* _Request 1_: According to the Costco timeline, what record revenue did Costco report for fiscal year 2025?
* _Request 2_: Using the Costco timeline, decide whether each statement agrees with it, answering yes or no and quoting the deciding words: (a) Costco's stock reached its 2025 peak in March 2025. (b) Membership fee revenue was reported up 14% year-over-year in October 2025. (c) Costco's Q1 FY2026 EPS came in at $4.50 against a $4.27 consensus.

* _Source document_:
Timeline: Costco's Rollercoaster Year in the Markets

The story of Costco stock in 2025 is best understood chronologically. After starting the year near all-time highs, the stock reached a peak in February 2025 before beginning a steady descent. By mid-year, shares had given back most of their gains, and by late 2025, the stock was nursing a year-to-date loss of approximately 5%.

September 2025: Costco releases fiscal year 2025 results showing record revenue of $269.9 billion. The stock fails to rally on the news as valuation concerns dominate investor sentiment.

October 2025: Membership fee revenue is reported up 14% year-over-year. Analysts begin warning that Costco's forward P/E of 45x is nearly double the S&P 500's 23.65x and far above retail peers like Target (12.7x) and Ross Stores (26.4x).

November 2025: The stock hits its 2025 lows, erasing all year-to-date gains. Seeking Alpha analyst warns that Costco's PEG ratio "remains extreme," noting that trend sales growth had slowed to just 6% while margins were fading.

December 2025: Costco beats Q1 FY2026 earnings expectations with $4.50 EPS against $4.27 consensus. Revenue of $67.31 billion also edges past estimates. The stock stabilizes but fails to mount a meaningful recovery.

Early 2026: Costco shares begin to rebound, rising approximately 19% year-to-date, and briefly touch a new all-time high near $1,096 in May 2026, reigniting stock split rumors.

* _Stored data_:
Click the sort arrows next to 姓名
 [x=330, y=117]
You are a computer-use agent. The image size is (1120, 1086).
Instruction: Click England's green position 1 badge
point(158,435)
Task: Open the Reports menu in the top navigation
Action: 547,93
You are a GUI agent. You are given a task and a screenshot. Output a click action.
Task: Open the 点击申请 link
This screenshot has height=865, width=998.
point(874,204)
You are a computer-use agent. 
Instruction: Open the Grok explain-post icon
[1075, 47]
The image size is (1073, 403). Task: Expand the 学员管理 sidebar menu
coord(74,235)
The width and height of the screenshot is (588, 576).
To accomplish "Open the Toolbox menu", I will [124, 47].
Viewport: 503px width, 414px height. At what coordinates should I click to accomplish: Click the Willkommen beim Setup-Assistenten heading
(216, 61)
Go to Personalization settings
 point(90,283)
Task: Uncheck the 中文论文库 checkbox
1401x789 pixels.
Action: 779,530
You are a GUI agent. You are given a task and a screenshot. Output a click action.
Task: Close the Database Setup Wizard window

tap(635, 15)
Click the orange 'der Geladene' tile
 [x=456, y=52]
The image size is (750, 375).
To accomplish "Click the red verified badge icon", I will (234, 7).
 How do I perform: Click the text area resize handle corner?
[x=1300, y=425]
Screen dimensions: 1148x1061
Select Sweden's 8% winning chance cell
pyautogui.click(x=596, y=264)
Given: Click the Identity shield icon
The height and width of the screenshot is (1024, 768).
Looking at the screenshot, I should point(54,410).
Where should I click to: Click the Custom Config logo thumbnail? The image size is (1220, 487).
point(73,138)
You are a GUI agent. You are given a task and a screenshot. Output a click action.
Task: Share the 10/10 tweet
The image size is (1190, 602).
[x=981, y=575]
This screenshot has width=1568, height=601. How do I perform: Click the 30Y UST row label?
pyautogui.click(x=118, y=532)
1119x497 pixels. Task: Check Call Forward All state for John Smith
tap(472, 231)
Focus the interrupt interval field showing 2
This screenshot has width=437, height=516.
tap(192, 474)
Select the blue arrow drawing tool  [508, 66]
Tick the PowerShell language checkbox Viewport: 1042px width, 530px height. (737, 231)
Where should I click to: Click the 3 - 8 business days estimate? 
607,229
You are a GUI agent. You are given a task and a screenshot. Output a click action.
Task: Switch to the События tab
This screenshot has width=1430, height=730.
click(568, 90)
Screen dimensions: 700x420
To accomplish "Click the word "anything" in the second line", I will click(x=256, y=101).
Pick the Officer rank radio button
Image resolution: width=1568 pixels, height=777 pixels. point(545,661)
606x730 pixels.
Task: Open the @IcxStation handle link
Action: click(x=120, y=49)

* _Response 1_: $269.9 billion

* _Response 2_:
(a) No: "the stock reached a peak in February 2025"
(b) Yes: "Membership fee revenue is reported up 14% year-over-year."
(c) Yes: "$4.50 EPS against $4.27 consensus"